In the best of times, investors are a superstitious lot. But when the situation is unfamiliar and unsettled, they seem to have a longing for simple formulaic relationships. “Banks do well in a rising interest rate environment.” “Growth stocks are long duration assets that underperform in a rising rate environment.” “We are experiencing inflation, so you should buy commodities.” As sound bites, they appeal to our yearning for reducing complexity. Notice however that the formulas always take an existing condition as a given. One of my former colleagues had a nice aphorism: ‘There is no present tense in the stock market. There is only past and future.” It was a warning not to assume a continuing state of affairs. Traders – who live in the current moment – always refer to ‘what is working.’ For investors, there is only what has worked and what will work.

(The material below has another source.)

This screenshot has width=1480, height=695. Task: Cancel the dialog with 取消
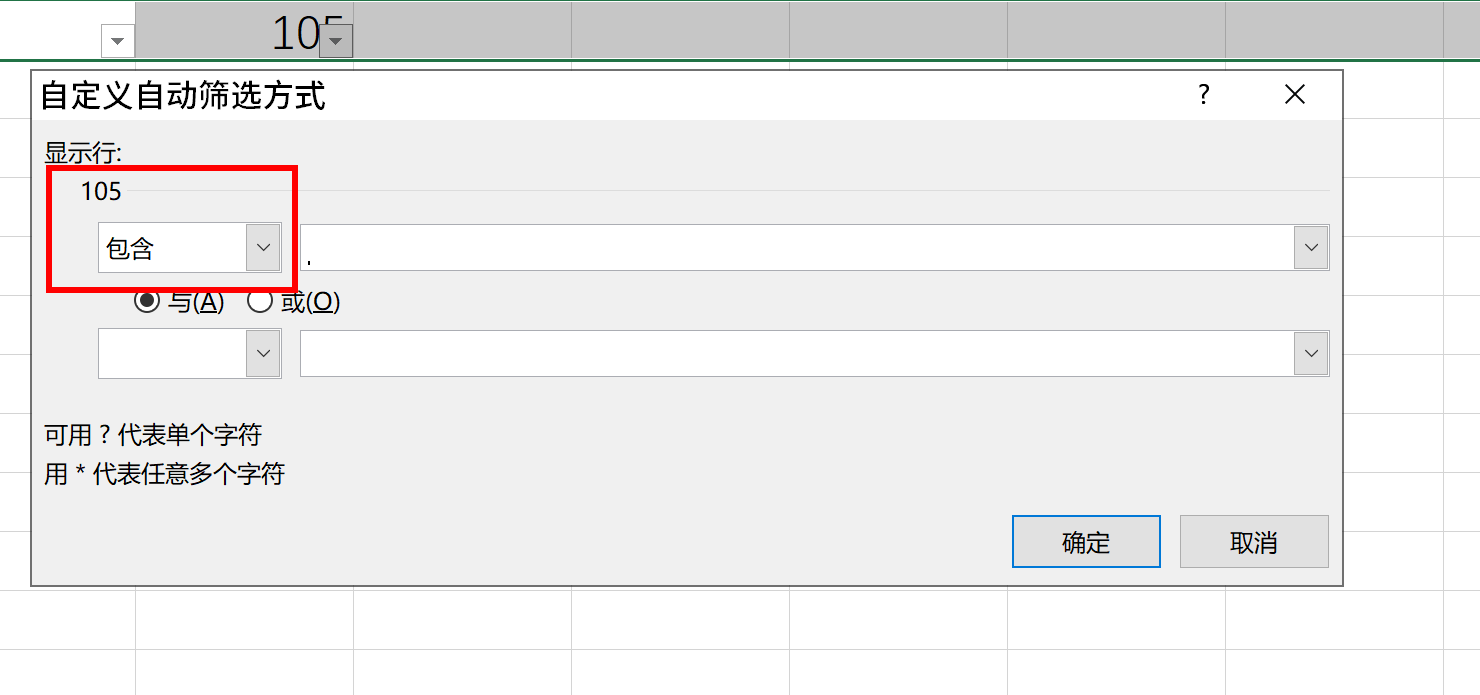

There is a presumption that asset allocators must predict the future. I think it’s more accurate to say that our job is to understand what markets are predicting. Of course, the world is inherently probabilistic. So it’s better to say we attempt to infer the probability distribution that the market is pricing. We then construct portfolios that are most resilient to the full range of potential outcomes. Mostly, the rewards for wagering on ‘the present tense’ will be modest to nil. Our biggest advantage will be guarding against the low probability events with very skewed payoffs. We recently reduced our exposure to Europe and Japan in favor of the U.S. We have also continued to add to our moderate overweight to secular growth in the U.S. If the global economy continues to expand robustly, these wagers will likely underperform modestly. If events turn out worse (either with respect to inflation or the geopolitical trauma of the Ukraine war), our expectation is that our portfolio biases will be disproportionately rewarded. There are no simple incantations for excess returns. No simple prescriptions based on dubious historical relationships. We can only reason from observation and consider carefully balancing the upside of being correct with the potential losses from being wrong.